40
submitted 9 months ago* (last edited 9 months ago) by N0x0n@lemmy.ml to c/linux@lemmy.ml

Hello everyone !

I have no idea if I’m in the right community, because it’s a mix of hardware and some light code/command to extract the power consumption out of my old laptop. I need some assistance and if someone way more intelligent than me could check the code and give feedback :)

Important infos

  • 12 year old ASUS N76 laptop
  • Bare bone server running Debian 12
  • No battery (died long time ago)

Because I have no battery connected to my laptop It's impossible to use tools like lm-sensors, powerstat, powertop to output the wattage. But from the following ressource I can estimate the power based on the Energy.

time=1
declare T0=($(sudo cat /sys/class/powercap/*/energy_uj)); sleep $time; declare T1=($(sudo cat /sys/class/powercap/*/energy_uj))
for i in "${!T0[@]}"; do echo - | awk "{printf \"%.1f W\", $((${T1[i]}-${T0[i]})) / $time / 1e6 }" ; done

While It effectively outputs something, I'm not sure if I can rely on that to estimate the power consumption and if the code is actually correct? :/

Thanks :).

Edit:

My goal is to calculate the power drawn from my laptop without any electric appliance (maybe a worded my question/title wrong?). While It could be easily done with the top package or lm-sensors, this only work by measuring the battery discharge, which in my case is impossible because my laptop is directly connected to the outlet with his power cord (battery died years ago).

I dug a bit further through the web and found someone who asked the same question on superuser.com. While this gives a different reference point, nobody actually could answer the question.

This seems a bit harder than I though and is actually related to the /sys/class/powercap/*/energy_uj files and though someone could give me a bit more details on how this works and what the output actually shows.

This is also related to the power capping framework in the linux kernel? And as per the documentation this is representing the CPU packages current energy counter in micro joules.

So I came a bit closer in understanding how it works and what it does, even tough I’m still not sure what am I actually looking at :\ .
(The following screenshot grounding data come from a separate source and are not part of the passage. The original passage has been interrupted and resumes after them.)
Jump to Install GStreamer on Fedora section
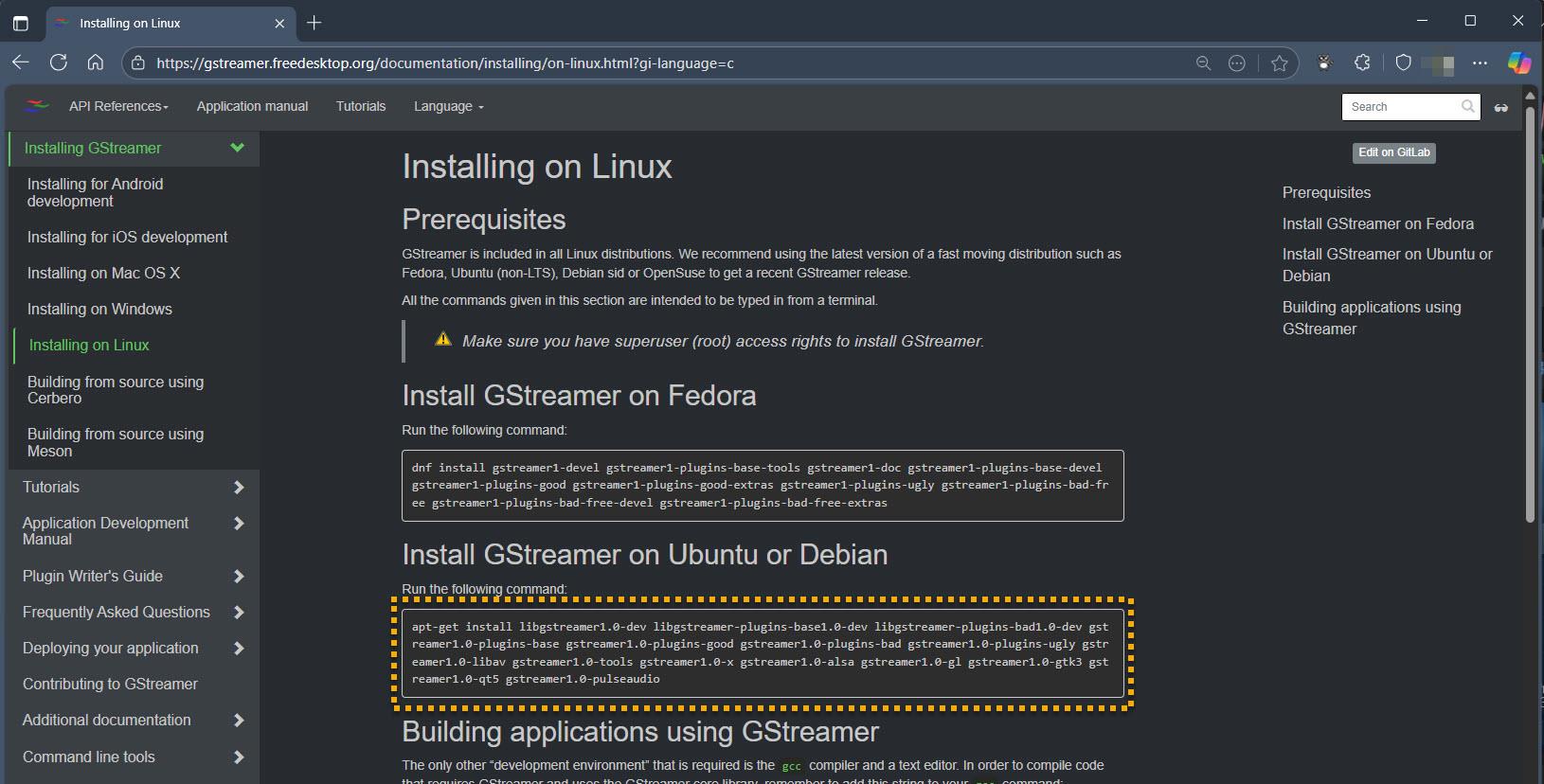The image size is (1544, 784). [x=1377, y=223]

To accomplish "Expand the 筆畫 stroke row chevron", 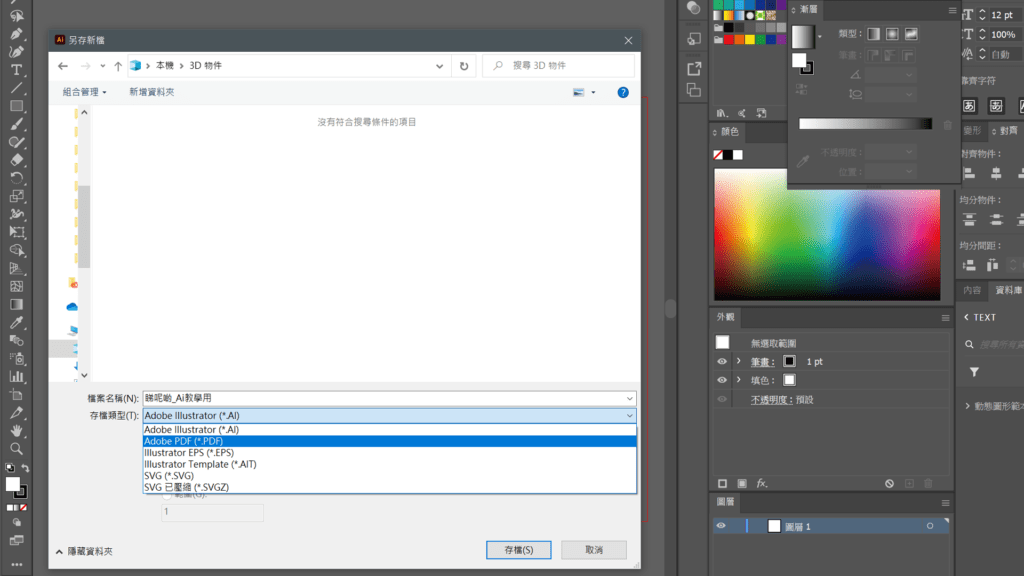I will pos(738,361).
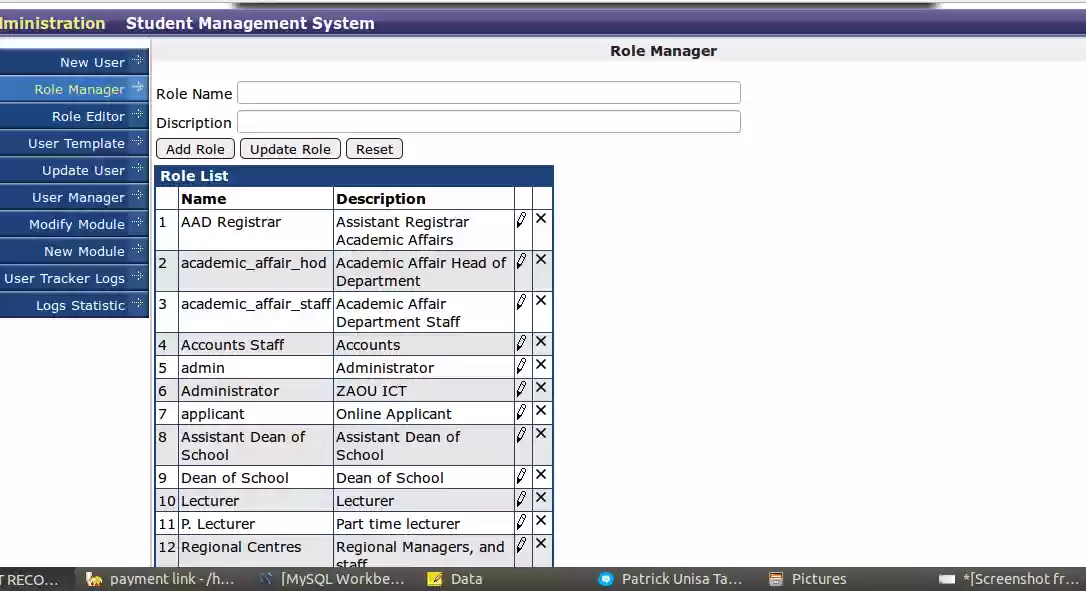This screenshot has height=591, width=1086.
Task: Reset the role form
Action: click(x=373, y=148)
you are viewing a single comment's thread
view the rest of the comments
[-] fuckwit_mcbumcrumble@lemmy.world 11 points 9 months ago

What is your goal with measuring this? Be aware that power consumption is designed to spike and return low. Most modern laptops won’t run very fast with a dead battery. Even with a high wattage charger because the spikes are too intense. Even with the highest wattage charger.

The average power estimates that hwinfo in windows gets me is pretty accurate, but even it can’t account fully for the spikes. I’m not sure what the best equivalent is for Linux.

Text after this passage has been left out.